私が達成したことは、現在も挑戦中である「1年に1回学会発表を行うこと」です。私にとってこの目標が困難であった理由は①今までの先輩が誰も着手していない研究内容であり、何もないところから実験系を立ち上げたこと②国家試験に関連した授業とそれに伴うテストや、約22週間に及ぶ薬剤師実習により修士課程の人より研究時間が少ないこと、の2つです。
そのような状況の中で上記の目標を定めた理由は、私自身が「高い研究力と幅広い薬の知識を持つプロフェッショナル」を目指しているからです。これからも多くの新薬が登場することが予想される製薬業界において、既存薬との未知の薬物間相互作用が出現することが考えられます。これを薬の作用機序や製剤特性から予測し、患者様に影響が及ばないように改善策もしくは代替法を提案できるようになるには「研究力」と「薬の知識」の2つが必須能力であると考えていることが背景にあります。
ここから私が目標達成のために行った努力・工夫とそこから得ることができた能力についてまとめます。研究活動を通じて得られた能力には以下の2つがあります。
① 情報収集能力・問題解決能力
先述したように、私の研究は今まで先輩が誰も着手していない技術を必要とするものでした。具体的には、新生児マウスから表皮組織だけを回収して培養、その細胞で膜輸送タンパクの機能を評価するというものです。技術の体得を目指し、その技術を用いている論文を何報も読み込みました。その時意識したことは各論文のMethod欄に記載されている共通点と相違点を明確にして情報を収集したことです。各Methodにおける共通点は必須な要素であると考え、論文の条件をできるだけ使用し、相違点については研究室で継続的に行えるコストレベルまでスケールダウンしました。その中で多くの失敗を経験しました。しかし、その度に問題点をできる限り洗い出し、その中で重要だと考えられる原因について解決策や次の条件を自ら先生に提案し研究を進めました。結果、予定より1か月早く技術を体得し、実験系を確立させることができました。この経験から、必要な情報を効率的に集める能力と、問題点を自ら考え出し対処する能力を身に着けることができました。
② 視野の広さ
実験系の確立に成功した私は、ある薬物の皮膚における薬物動態を明らかにするために研究を進めました。ここからは様々な条件の検討が必要であったため、技術体得時と比較して膨大な実験量が必要になりました。薬剤師実習により研究時間が短くなる中で実験量を補うために「視野を広く保つ」ことを意識して取り組みました。実験過程全体を見つめ、問題が生じた時に闇雲に解決策を考えるのではなく、その問題が自分の研究の中でどのような位置づけにあるのかを常に考えました。そこから、解決すべきと判断した点は原因を考察し、解決が重要でない点は別の評価方法を用いる等、柔軟に研究を進めました。また、視野を広く保つことで実験過程の中で非効率な部分を見つけ、改善方法を自ら考え先生に提案することができ、複数の実験を効率的に進めることができました。実習中も毎日夜から研究に励み、努力できる点は全て尽力しました。その結果、2年間で学会発表2回だけでなく、総説論文1報投稿と目標以上の成果を達成できています。現在も3回目の発表に向けて努力を継続しています。この経験から、限られた時間の中で成果を出すには、目標までの過程を常に意識し、問題点の位置づけを明らかにすることが重要であることを学びました。
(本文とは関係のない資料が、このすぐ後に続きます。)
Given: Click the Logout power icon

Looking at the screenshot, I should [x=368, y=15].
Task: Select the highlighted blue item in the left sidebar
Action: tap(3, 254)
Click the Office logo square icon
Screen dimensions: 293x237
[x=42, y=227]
私は研究活動を通じて得た上記の能力を、臨床開発職の使命である治験内容の迅速な構築・円滑な進行に活かします。また、これらの能力はこれから出現する患者様のアンメットニーズをいち早く見つけ出し、その改善策を考えることにも活かすことができると考えます。そしてこの能力を最も活かすことができるのは、患者様との共同化、地域包括ケアへのサポート等、患者様のアンメットニーズをいち早く見つけるができる環境がある貴社であると考えます。一刻も早く、一人でも多くの患者様を笑顔にするために、この能力を磨き続けます。